(Saved data entries)
========================

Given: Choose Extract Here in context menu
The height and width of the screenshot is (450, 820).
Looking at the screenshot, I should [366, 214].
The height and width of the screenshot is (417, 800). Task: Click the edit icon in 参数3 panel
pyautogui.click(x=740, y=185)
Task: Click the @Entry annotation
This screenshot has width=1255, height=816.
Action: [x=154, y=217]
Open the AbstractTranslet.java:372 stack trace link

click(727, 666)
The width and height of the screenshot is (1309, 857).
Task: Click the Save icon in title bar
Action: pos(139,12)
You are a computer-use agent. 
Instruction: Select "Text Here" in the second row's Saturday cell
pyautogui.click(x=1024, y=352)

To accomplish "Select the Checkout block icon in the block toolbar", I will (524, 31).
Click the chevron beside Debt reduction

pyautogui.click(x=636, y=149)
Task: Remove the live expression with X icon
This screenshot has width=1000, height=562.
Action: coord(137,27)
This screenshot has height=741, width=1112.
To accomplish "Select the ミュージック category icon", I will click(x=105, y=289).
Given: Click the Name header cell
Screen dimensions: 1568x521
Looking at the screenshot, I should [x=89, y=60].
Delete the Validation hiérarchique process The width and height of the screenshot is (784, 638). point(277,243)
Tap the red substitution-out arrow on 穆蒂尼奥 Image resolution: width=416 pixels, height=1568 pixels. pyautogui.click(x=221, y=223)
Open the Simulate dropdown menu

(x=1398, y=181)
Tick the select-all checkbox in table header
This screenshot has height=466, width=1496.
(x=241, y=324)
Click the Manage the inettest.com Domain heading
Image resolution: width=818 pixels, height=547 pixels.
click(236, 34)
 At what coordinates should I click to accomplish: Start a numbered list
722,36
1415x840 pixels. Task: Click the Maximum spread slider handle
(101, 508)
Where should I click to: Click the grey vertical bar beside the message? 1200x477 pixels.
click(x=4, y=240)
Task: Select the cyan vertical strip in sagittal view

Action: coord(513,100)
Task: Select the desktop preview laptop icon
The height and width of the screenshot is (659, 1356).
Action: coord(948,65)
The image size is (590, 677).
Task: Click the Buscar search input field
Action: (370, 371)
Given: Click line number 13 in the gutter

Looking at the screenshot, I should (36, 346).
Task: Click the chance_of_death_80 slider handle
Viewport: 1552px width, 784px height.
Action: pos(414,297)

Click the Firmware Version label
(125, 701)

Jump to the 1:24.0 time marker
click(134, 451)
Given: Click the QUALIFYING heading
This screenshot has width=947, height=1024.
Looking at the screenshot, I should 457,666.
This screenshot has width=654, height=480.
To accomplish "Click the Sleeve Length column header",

========================

Problem to solve =
Which lines of the records contain the word "heading"? Copy each of them.

Task output =
Click the Manage the inettest.com Domain heading
Given: Click the QUALIFYING heading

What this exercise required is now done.